Items listed in a dataset:

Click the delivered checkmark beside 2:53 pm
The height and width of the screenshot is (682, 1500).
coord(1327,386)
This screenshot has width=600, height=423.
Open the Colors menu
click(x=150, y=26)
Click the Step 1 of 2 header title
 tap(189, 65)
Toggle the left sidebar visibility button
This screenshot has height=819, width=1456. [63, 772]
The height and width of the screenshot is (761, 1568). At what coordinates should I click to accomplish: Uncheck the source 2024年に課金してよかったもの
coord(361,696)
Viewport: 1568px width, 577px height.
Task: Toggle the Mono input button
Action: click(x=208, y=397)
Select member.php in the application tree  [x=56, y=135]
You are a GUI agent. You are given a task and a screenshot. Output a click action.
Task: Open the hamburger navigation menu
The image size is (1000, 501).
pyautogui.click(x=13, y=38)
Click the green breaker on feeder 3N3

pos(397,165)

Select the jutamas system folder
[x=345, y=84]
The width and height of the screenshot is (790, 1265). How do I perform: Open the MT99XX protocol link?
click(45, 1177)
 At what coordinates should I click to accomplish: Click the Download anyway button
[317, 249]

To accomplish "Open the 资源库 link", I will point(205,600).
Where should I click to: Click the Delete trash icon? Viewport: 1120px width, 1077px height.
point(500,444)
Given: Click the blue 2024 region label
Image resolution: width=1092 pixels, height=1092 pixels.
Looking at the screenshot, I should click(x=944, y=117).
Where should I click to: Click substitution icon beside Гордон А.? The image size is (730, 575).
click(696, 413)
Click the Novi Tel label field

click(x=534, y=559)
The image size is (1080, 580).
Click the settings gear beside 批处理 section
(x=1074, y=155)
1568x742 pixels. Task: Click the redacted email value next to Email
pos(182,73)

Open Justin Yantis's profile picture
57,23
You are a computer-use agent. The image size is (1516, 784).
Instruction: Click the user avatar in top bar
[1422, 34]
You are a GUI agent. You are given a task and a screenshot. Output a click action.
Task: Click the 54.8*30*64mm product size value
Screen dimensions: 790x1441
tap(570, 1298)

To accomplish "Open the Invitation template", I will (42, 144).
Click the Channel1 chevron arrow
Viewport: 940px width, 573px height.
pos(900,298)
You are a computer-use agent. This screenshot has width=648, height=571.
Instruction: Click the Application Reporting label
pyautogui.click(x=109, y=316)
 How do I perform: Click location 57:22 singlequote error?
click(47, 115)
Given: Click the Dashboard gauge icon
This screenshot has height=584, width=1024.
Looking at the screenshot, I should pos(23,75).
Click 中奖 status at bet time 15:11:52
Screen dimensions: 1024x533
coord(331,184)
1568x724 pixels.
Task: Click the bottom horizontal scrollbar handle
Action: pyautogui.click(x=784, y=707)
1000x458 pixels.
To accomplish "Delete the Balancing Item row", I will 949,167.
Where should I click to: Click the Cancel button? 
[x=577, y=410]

_Exercise description_. Reproduce every line of the data above word for word, with nothing changed.

_Exercise response_.
Click the delivered checkmark beside 2:53 pm
The height and width of the screenshot is (682, 1500).
coord(1327,386)
This screenshot has width=600, height=423.
Open the Colors menu
click(x=150, y=26)
Click the Step 1 of 2 header title
 tap(189, 65)
Toggle the left sidebar visibility button
This screenshot has height=819, width=1456. [63, 772]
The height and width of the screenshot is (761, 1568). At what coordinates should I click to accomplish: Uncheck the source 2024年に課金してよかったもの
coord(361,696)
Viewport: 1568px width, 577px height.
Task: Toggle the Mono input button
Action: click(x=208, y=397)
Select member.php in the application tree  [x=56, y=135]
You are a GUI agent. You are given a task and a screenshot. Output a click action.
Task: Open the hamburger navigation menu
The image size is (1000, 501).
pyautogui.click(x=13, y=38)
Click the green breaker on feeder 3N3

pos(397,165)

Select the jutamas system folder
[x=345, y=84]
The width and height of the screenshot is (790, 1265). How do I perform: Open the MT99XX protocol link?
click(45, 1177)
 At what coordinates should I click to accomplish: Click the Download anyway button
[317, 249]

To accomplish "Open the 资源库 link", I will point(205,600).
Where should I click to: Click the Delete trash icon? Viewport: 1120px width, 1077px height.
point(500,444)
Given: Click the blue 2024 region label
Image resolution: width=1092 pixels, height=1092 pixels.
Looking at the screenshot, I should click(x=944, y=117).
Where should I click to: Click substitution icon beside Гордон А.? The image size is (730, 575).
click(696, 413)
Click the Novi Tel label field

click(x=534, y=559)
The image size is (1080, 580).
Click the settings gear beside 批处理 section
(x=1074, y=155)
1568x742 pixels. Task: Click the redacted email value next to Email
pos(182,73)

Open Justin Yantis's profile picture
57,23
You are a computer-use agent. The image size is (1516, 784).
Instruction: Click the user avatar in top bar
[1422, 34]
You are a GUI agent. You are given a task and a screenshot. Output a click action.
Task: Click the 54.8*30*64mm product size value
Screen dimensions: 790x1441
tap(570, 1298)

To accomplish "Open the Invitation template", I will (42, 144).
Click the Channel1 chevron arrow
Viewport: 940px width, 573px height.
pos(900,298)
You are a computer-use agent. This screenshot has width=648, height=571.
Instruction: Click the Application Reporting label
pyautogui.click(x=109, y=316)
 How do I perform: Click location 57:22 singlequote error?
click(47, 115)
Given: Click the Dashboard gauge icon
This screenshot has height=584, width=1024.
Looking at the screenshot, I should pos(23,75).
Click 中奖 status at bet time 15:11:52
Screen dimensions: 1024x533
coord(331,184)
1568x724 pixels.
Task: Click the bottom horizontal scrollbar handle
Action: pyautogui.click(x=784, y=707)
1000x458 pixels.
To accomplish "Delete the Balancing Item row", I will 949,167.
Where should I click to: Click the Cancel button? 
[x=577, y=410]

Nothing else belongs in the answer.